Cessa, infatti, il discrimine sulle caratteristiche delle produzioni, non si bada più ai luoghi e alle condizioni di coltivazione o allevamento, alle stesse modalità di raccolta e confezionamento, in nome di un nuovismo che calpesta la genuinità dei prodotti. Tutto è “bio”, assecondando un trend consolidato, e perciò diventa più costoso. Effetto collaterale della rinnovata consapevolezza culinaria: chi vuole mangiare bene è costretto ad affrontare spese sempre più alte. Proprio i prezzi più elevati delle materie prime, appannaggio esclusivo dei ceti più abbienti, rendono quindi classista l’approccio al “mangiarbere” di qualità, secondo la terminologia di Slow Food, antesignana dell’opera di sensibilizzazione sul buon cibo, finendo per costituire la nota dolente di tutto l’ambardadan, mentre i controlli restano sempre limitati. 
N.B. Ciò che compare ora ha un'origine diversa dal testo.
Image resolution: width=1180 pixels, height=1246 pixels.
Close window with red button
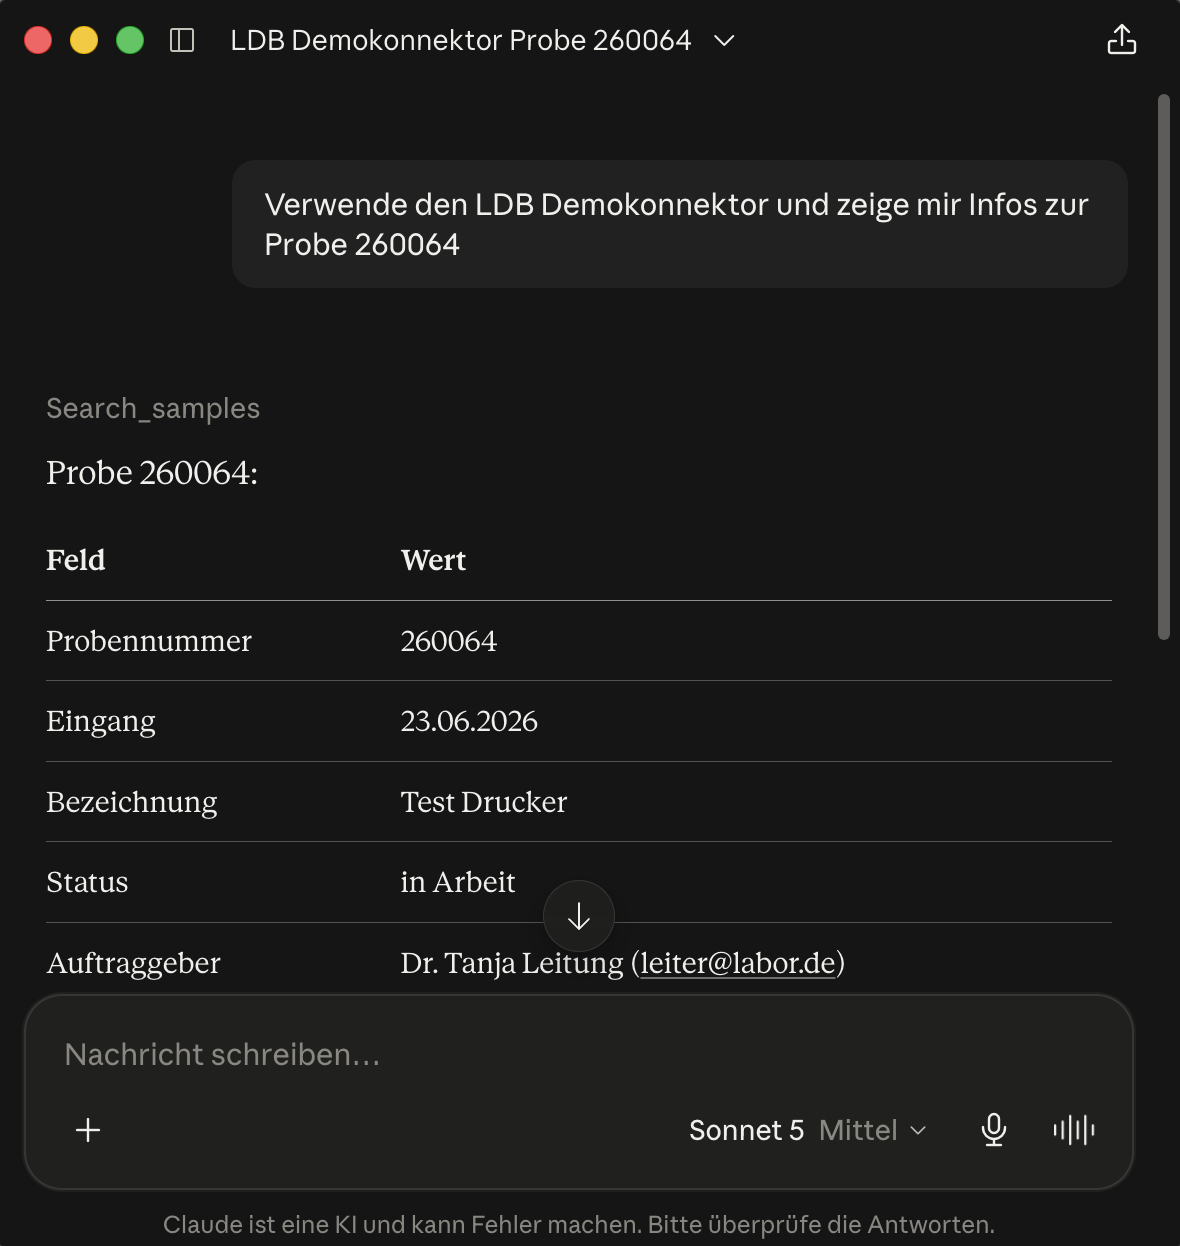38,40
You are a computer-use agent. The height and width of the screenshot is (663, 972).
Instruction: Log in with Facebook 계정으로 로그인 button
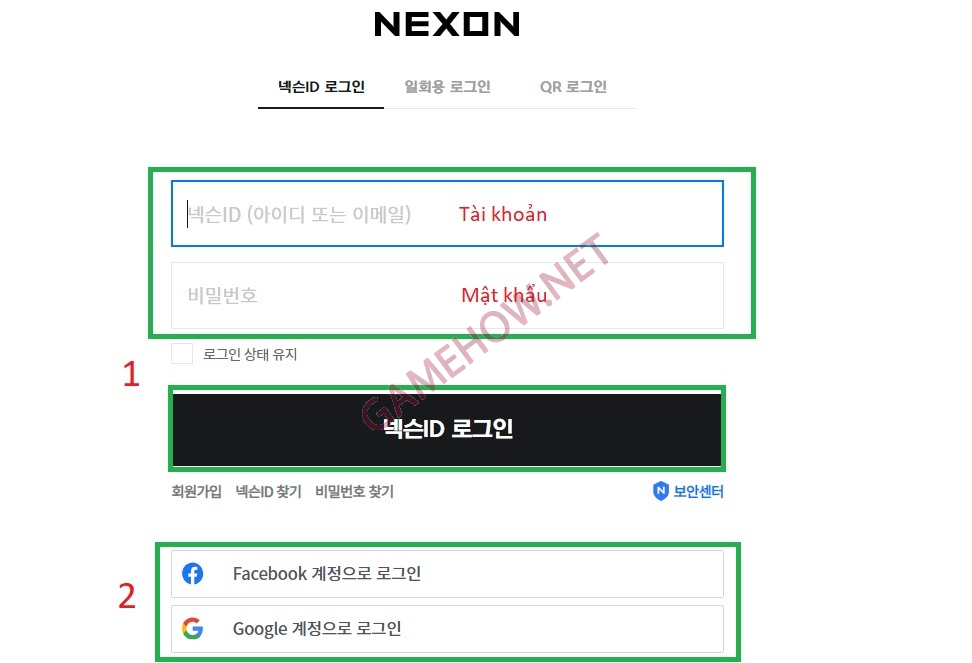tap(447, 574)
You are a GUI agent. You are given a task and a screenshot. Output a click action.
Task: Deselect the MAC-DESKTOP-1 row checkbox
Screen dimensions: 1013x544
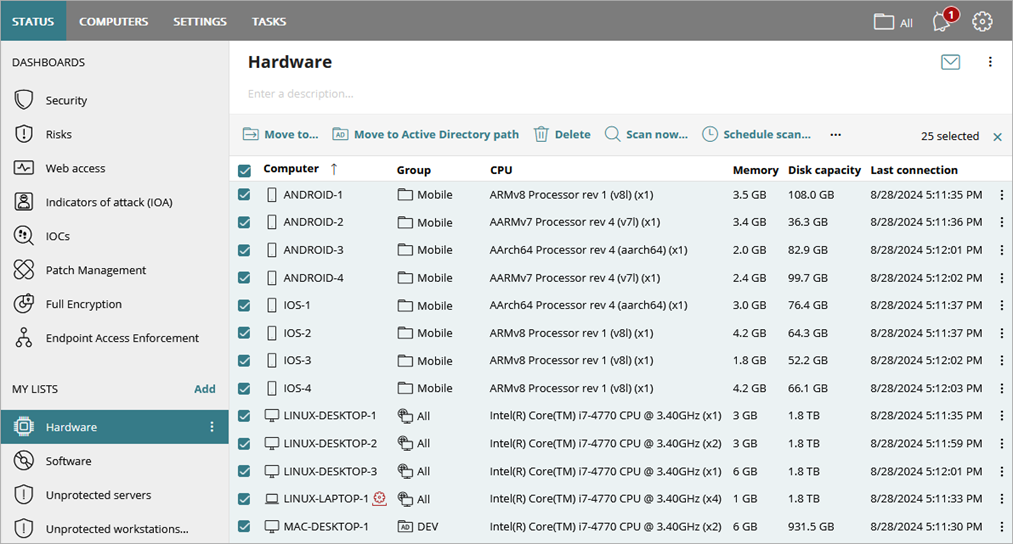point(245,526)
C’è poi l’insorgere delle mode gastronomiche a volte suscitate artatamente da campagne mediatiche che periodicamente investono gli italiani ai fornelli, con cibi una volta demonizzati e l’anno dopo riabilitati per capacità miracolose prima ignorate. 

 

Insomma, un gran casino nelle nostre abitudini alimentari che d’estate dovrebbero disporsi al relax della vacanza, piuttosto che alle lezioni dei “masterchef” di turno. Resta il fatto, però, che il “food” tira sempre. Una tendenza di successo e di guadagni assicurati. Tanto che qui ad Avellino è divenuta l’attività principale, grazie al numero crescente di ristoranti, pizzerie e fast food rispetto ad una potenziale clientela non proprio sconfinata. Apprestiamoci quindi a vivere queste giornate di afa e perle della gastronomia nostrana di “Irpinia Mood”. Nella speranza che non siano troppe unte, per rispettare l’igiene del Corso principale.